►

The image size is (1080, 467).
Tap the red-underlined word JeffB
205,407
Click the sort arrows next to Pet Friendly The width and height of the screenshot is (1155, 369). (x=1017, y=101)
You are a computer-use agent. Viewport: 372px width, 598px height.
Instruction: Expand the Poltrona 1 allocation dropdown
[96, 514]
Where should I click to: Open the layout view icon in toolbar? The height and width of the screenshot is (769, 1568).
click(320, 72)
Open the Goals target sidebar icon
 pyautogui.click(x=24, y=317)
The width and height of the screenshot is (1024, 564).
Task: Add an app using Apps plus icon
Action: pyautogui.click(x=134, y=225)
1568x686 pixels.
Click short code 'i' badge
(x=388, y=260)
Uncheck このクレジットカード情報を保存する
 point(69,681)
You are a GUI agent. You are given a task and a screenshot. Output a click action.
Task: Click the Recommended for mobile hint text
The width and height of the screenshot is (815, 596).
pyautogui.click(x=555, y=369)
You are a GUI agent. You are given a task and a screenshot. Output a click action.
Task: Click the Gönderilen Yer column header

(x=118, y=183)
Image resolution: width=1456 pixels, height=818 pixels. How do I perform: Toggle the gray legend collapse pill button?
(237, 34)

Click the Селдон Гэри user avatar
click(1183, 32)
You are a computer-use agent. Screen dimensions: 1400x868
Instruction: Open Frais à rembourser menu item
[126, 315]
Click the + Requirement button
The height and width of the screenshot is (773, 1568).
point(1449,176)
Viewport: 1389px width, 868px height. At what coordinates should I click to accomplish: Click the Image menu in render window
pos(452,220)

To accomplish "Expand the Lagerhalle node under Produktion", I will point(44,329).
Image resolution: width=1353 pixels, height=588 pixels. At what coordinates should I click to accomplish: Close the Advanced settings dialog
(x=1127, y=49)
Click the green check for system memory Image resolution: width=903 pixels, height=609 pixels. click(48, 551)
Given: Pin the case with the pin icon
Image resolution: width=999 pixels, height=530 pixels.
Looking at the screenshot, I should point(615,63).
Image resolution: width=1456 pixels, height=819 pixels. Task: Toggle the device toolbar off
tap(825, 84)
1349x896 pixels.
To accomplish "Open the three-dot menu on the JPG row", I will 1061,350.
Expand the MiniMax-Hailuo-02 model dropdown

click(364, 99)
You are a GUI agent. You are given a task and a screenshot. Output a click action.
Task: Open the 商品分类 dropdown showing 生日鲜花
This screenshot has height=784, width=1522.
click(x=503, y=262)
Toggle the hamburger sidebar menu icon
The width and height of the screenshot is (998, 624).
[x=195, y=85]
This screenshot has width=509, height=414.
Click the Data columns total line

◄

= What is required =
Lay out the lines from the one with "This screenshot has width=509, height=414." through the end of the material as a Markdown table with the columns Row and Text, numbering each line and leaving out blank lines.

= Result of the exercise =
| Row | Text |
|---|---|
| 1 | This screenshot has width=509, height=414. |
| 2 | Click the Data columns total line |